Aku dan wanita itu sama-sama tidak bernyawa, tapi kenapa kau tidak memelukku seperti kau memeluknya? Aku juga mau didekap olehmu seperti itu, merasakan hangatnya badanmu yang selama ini hanya bisa kudapatkan dalam tidurmu. Aku juga mau kau menangis untukku. Aku menginginkanmu, itu saja, tapi mengapa sangat sulit untuk mendapatkan dirimu?!
"SATSUKIII... SATSUKIIII!"
Diam! Berhenti! Teriakanmu begitu memilukan! Aku tidak menginginkan ini, aku ingin Aomine-cchi yang tersenyum dan tertawa. Melihatmu menangis terlalu menyakitkan untukku, kumohon berhentilah!
"M-maafkan aku, Aomine-cchi," kedua alisku bertaut, air mata mulai bertengger di sudut mataku. Tanganku menggenggam rambutku, membuatnya berantakan. Aku bingung. Aku frustasi. "Maafkan... aku..."
Bahkan saat aku menggumamkan, hingga meneriakkan kata maaf di hadapannya, ia tetap tidak akan mendengar.
Ia sudah tenggelam dalam kesedihan yang sangat dalam.
.
.
.
Dan ini semua karenaku.
Memang satu kali kesalahan dapat mengahapus ratusan kebaikan.
.
.
.
Apa yang terjadi setelah itu menghancurkan hidupku lebih parah dari sebelumnya.
Aomine-cchi mencoba untuk bunuh diri.
Ia mencoba melompat dari tangga—seakan mengulang kejadian yang menimpa istrinya.
Tentu saja aku menolongnya. Aku tidak mau dia mati, karena semangat hidupnya itulah yang membuat aku mencintaimu. Tapi kurasa semua manusia bisa berubah dengan mudah. Aku tidak mau ia terus begini. Ini bahkan lebih menyakitkan daripada melihatnya bahagia dengan Satsuki!

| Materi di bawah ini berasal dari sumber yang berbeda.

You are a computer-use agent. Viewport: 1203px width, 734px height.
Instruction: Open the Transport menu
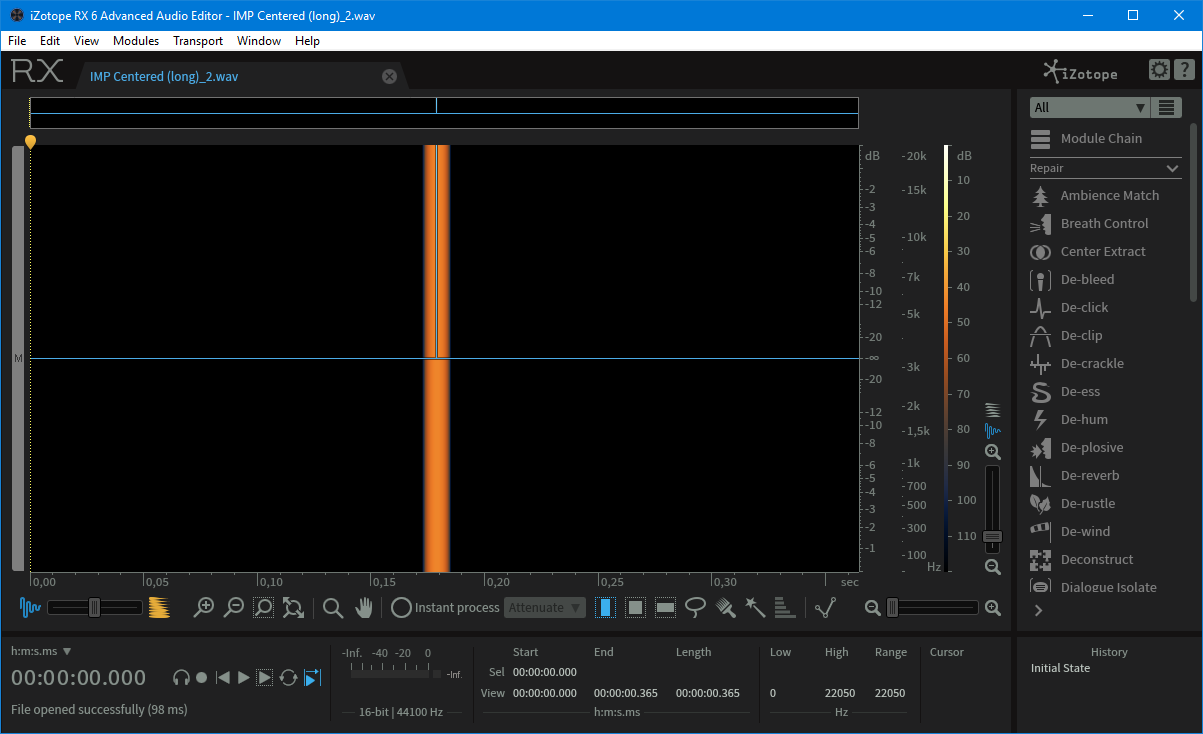coord(198,41)

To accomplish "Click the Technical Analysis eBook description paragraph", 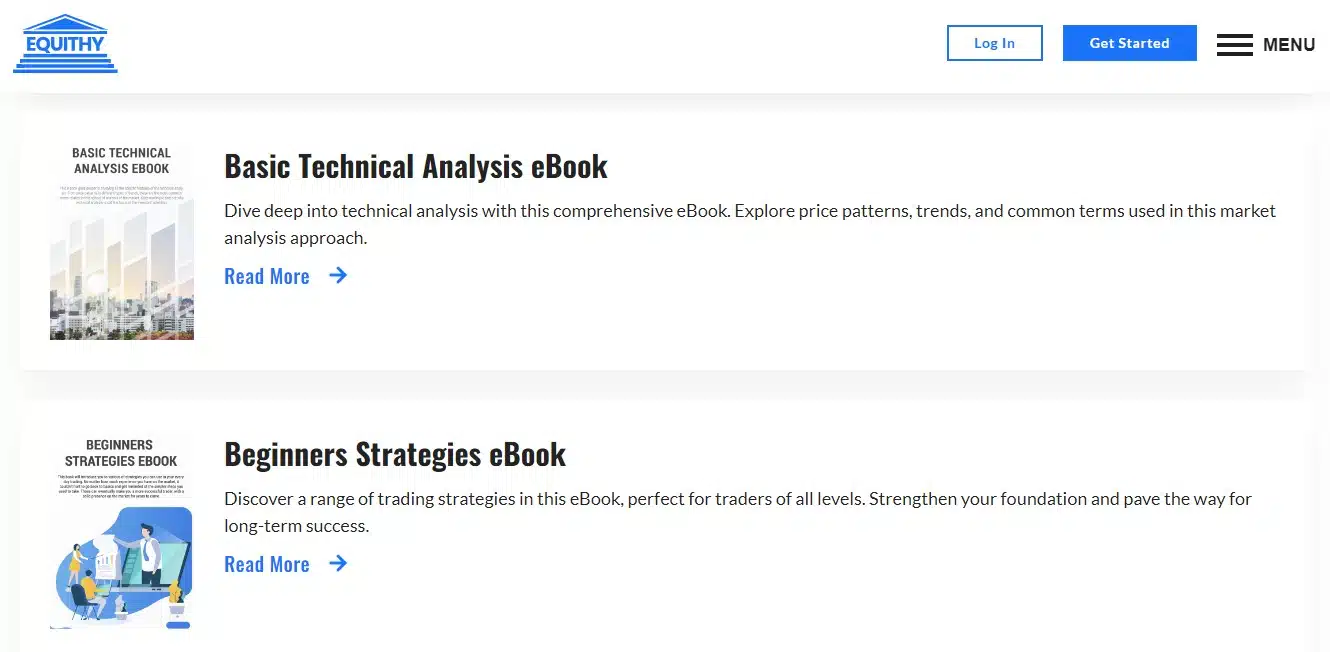I will [750, 224].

"Aomine-cchi, kumohon," aku berkata tepat di depan wajahnya, tanganku kutempatkan di pipinya, walau kutahu ini percuma karena dia tak akan dapat merasakan sentuhan ini. Berapa kali aku harus memohon? Bahkan suaraku sudah terlalu serak dan mataku sembab terbasahi air mata. Bibirku bergetar, "Aomine-cchi, kumohon... Ayolah... aku tahu ini kesalahanku. Aku minta maaf... Aku sangat menyesal..."
Sia-sia.
Mengapa kau tidak menghentikan kegilaan ini? Air mataku tumpah ke tangan besarnya yang tengah menggenggam cutter setelah ia mencoba untuk memotong urat nadinya sendiri.
Aku mencintaimu. Aku telah berjanji untuk menjagamu hingga kau tua nanti. Mengapa ini menjadi begitu rumit?
"Segitu inginnya kah kau untuk bertemu denganku?"
Pertanyaan itu membuatku terdiam, kedua mataku terbelalak. Aku tidak suka itu. Aku membenci itu. Aku tahu, betapa inginnya aku untuk kau menyadari keberadaanku, tapi tidak begini caranya. Jika aku mengambil nyawa Aomine-cchi, dia akan semakin membenciku, mengutukku, dan dia akan bertemu dengan cintanya lagi.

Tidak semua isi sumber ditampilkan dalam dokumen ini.